* Start TEXT SECTION *

What is Cancellation of Debt?
If you borrow money from a commercial lender and the lender later cancels or forgives the debt, you may have to include the cancelled amount in income for tax purposes, depending on the circumstances. When you borrowed the money you were not required to include the loan proceeds in income because you had an obligation to repay the lender. When that obligation is subsequently forgiven, the amount you received as loan proceeds is normally reportable as income because you no longer have an obligation to repay the lender. The lender is usually required to report the amount of the canceled debt to you and the IRS on a Form 1099-C, Cancellation of Debt.

Here’s a very simplified example. You borrow $10,000 and default on the loan after paying back $2,000. If the lender is unable to collect the remaining debt from you, there is a cancellation of debt of $8,000, which generally is taxable income to you.

Is Cancellation of Debt income always taxable?
Not always. There are some exceptions. The most common situations when cancellation of debt income is not taxable involve:

  • Qualified principal residence indebtedness: This is the exception created by the Mortgage Debt Relief Act of 2007 and applies to most homeowners.
  • Bankruptcy: Debts discharged through bankruptcy are not considered taxable income.
  • Insolvency: If you are insolvent when the debt is cancelled, some or all of the cancelled debt may not be taxable to you. You are insolvent when your total debts are more than the fair market value of your total assets.

* End TEXT SECTION *
* Start GIVEN RECORDS *

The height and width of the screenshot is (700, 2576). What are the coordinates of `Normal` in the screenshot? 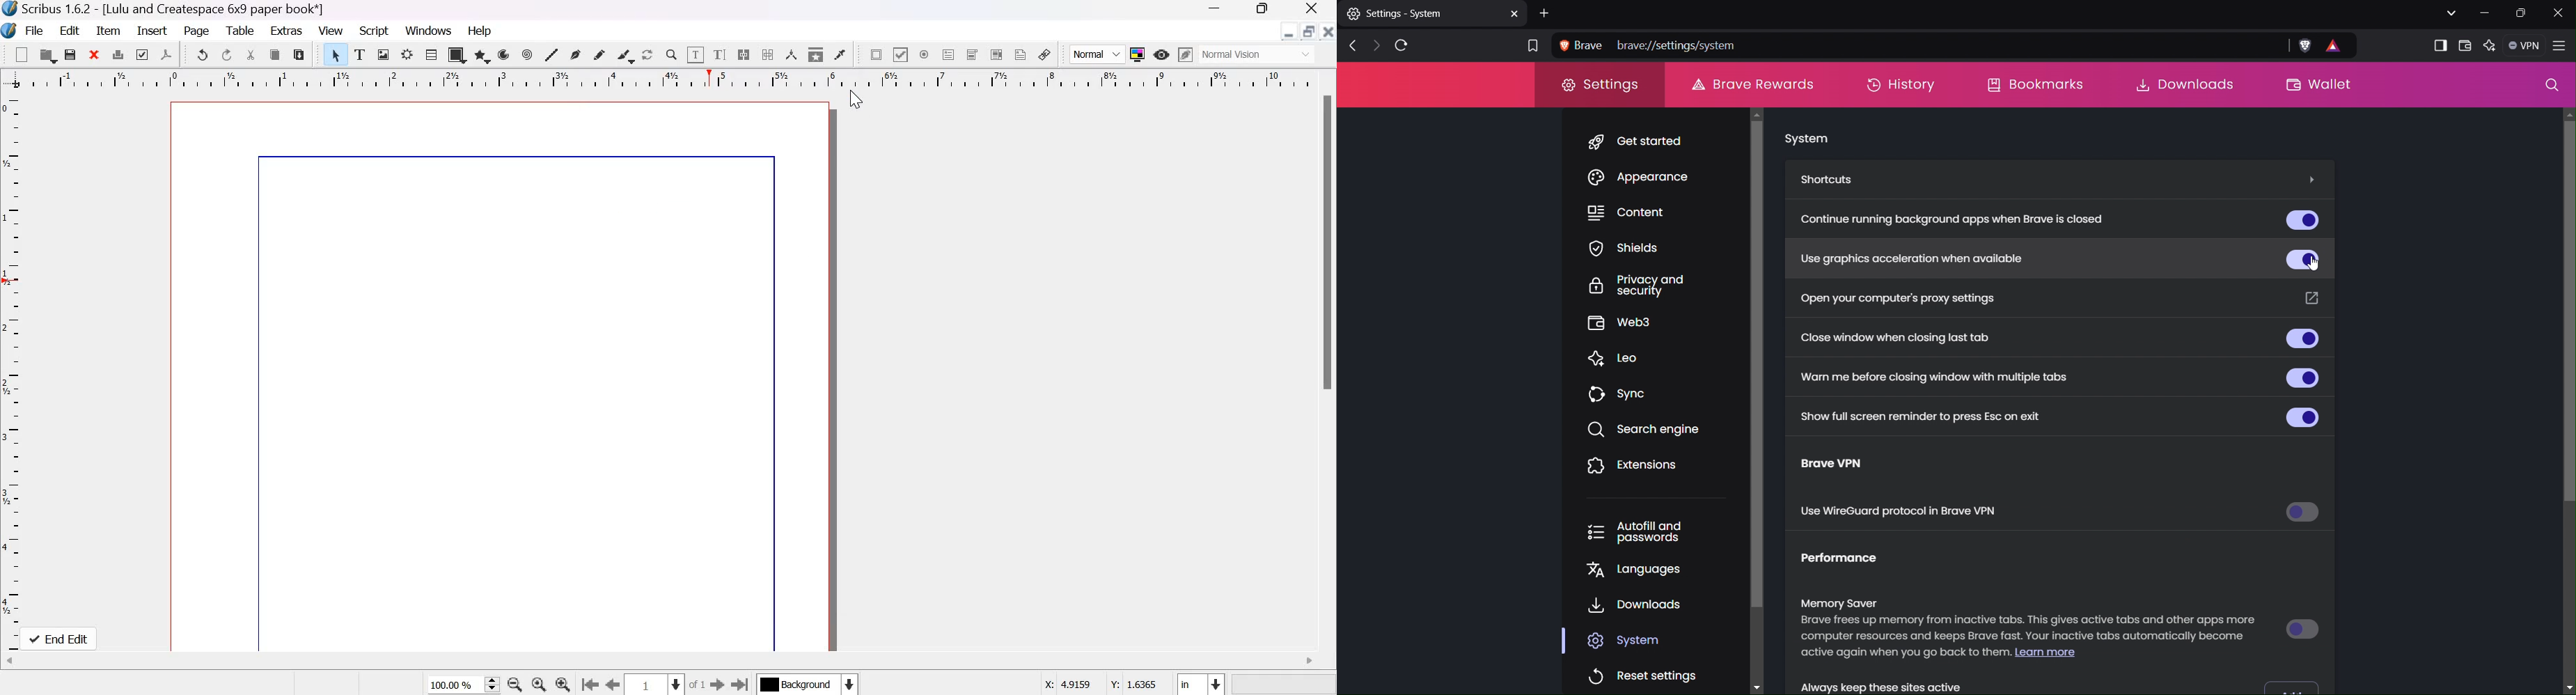 It's located at (1098, 55).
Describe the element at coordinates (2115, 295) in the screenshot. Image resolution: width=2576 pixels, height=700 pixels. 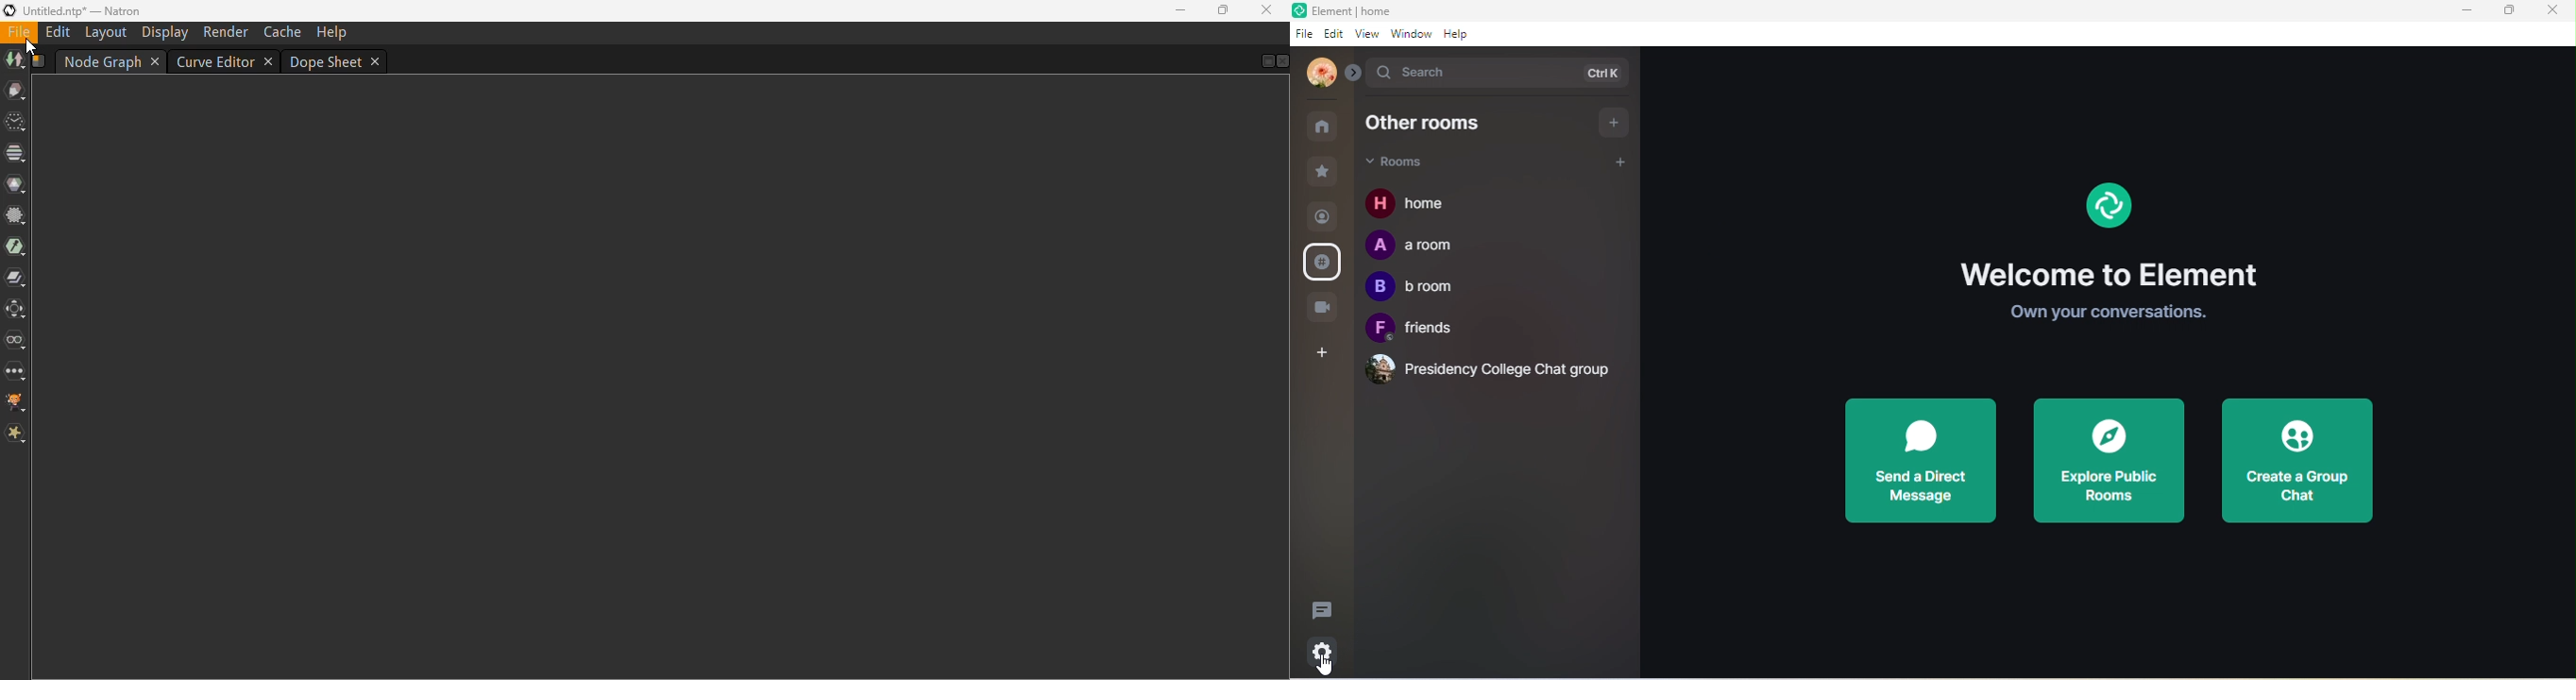
I see `welcome to element own your conversation` at that location.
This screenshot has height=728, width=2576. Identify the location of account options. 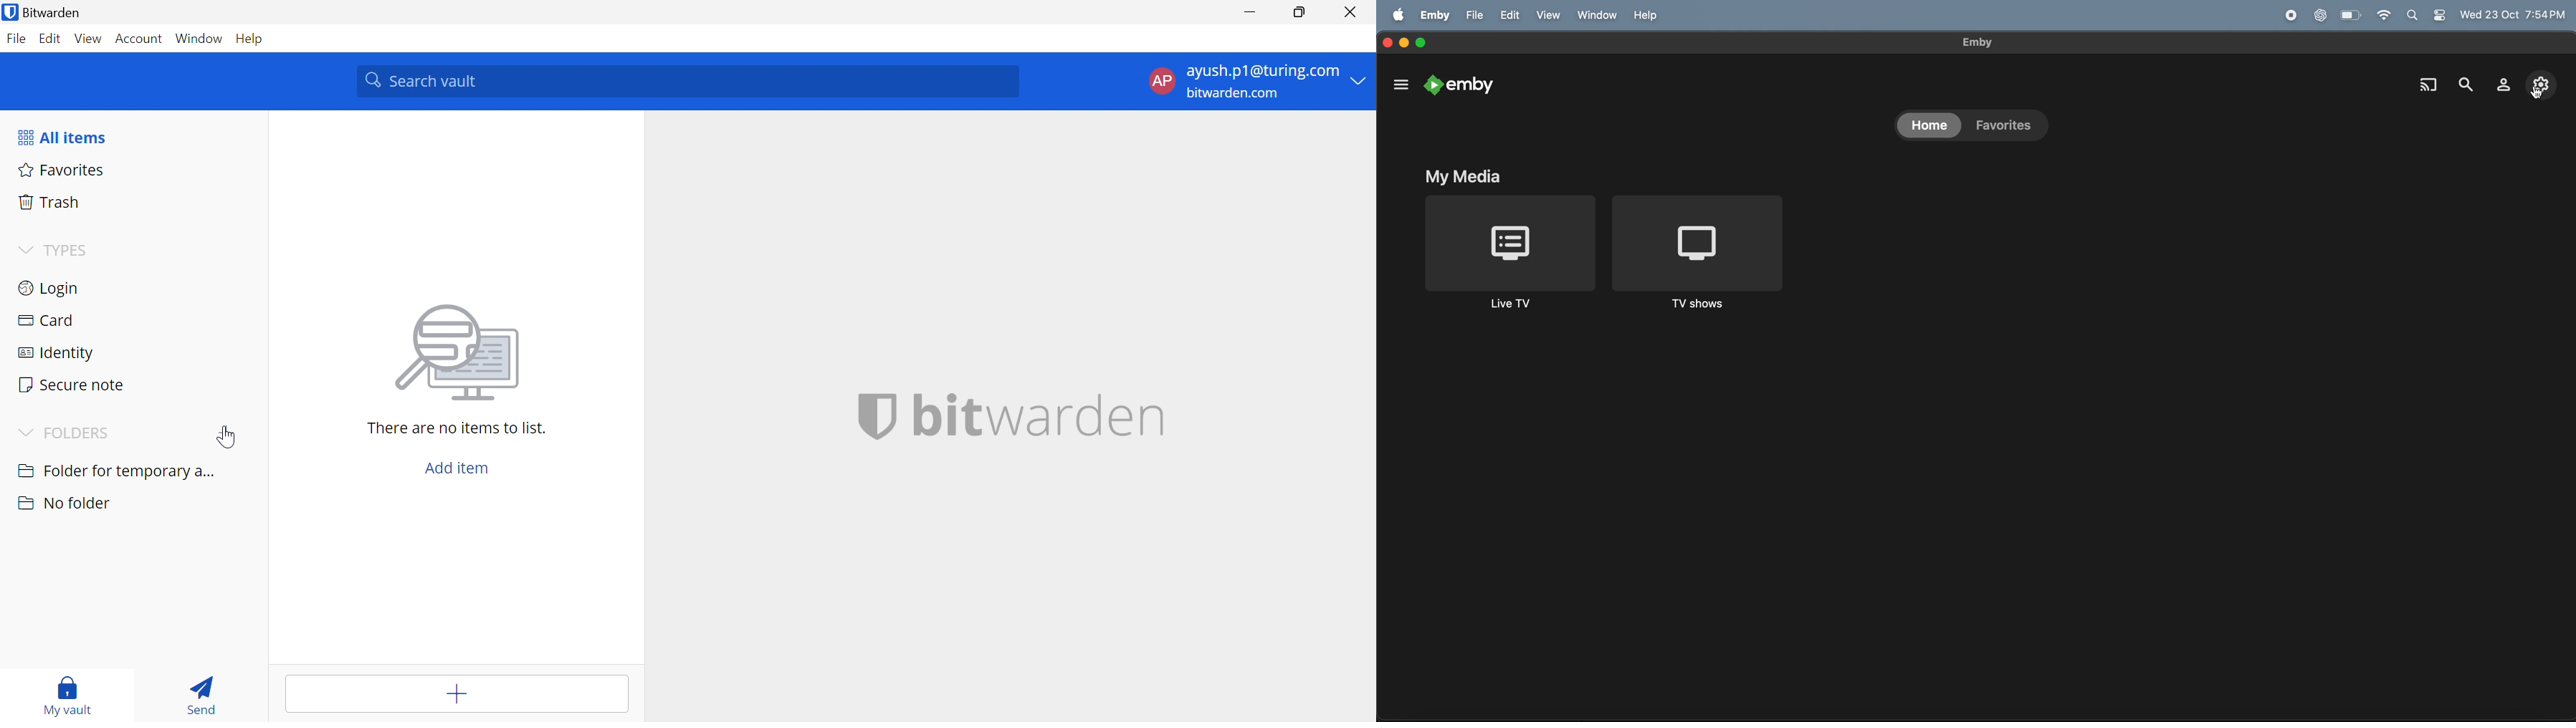
(1257, 83).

* End GIVEN RECORDS *

## WORK TO COMPLETE
[A] Based on the cancellation of debt text, answer yes or no to each statement below and quote the words of the text that decide it: (i) Loan proceeds must be counted as income at the time the money is borrowed. (ii) The lender usually reports canceled debt on Form 1099-C. (iii) Debts discharged through bankruptcy count as taxable income.
[B] According to the cancellation of debt text, when is a person insolvent?

## SOLUTIONS BY TASK
[A]
(i) No: "When you borrowed the money you were not required to include the loan proceeds in income because you had an obligation to repay the lender."
(ii) Yes: "The lender is usually required to report the amount of the canceled debt to you and the IRS on a Form 1099-C, Cancellation of Debt."
(iii) No: "Debts discharged through bankruptcy are not considered taxable income."

[B] A person is insolvent when their total debts are more than the fair market value of their total assets.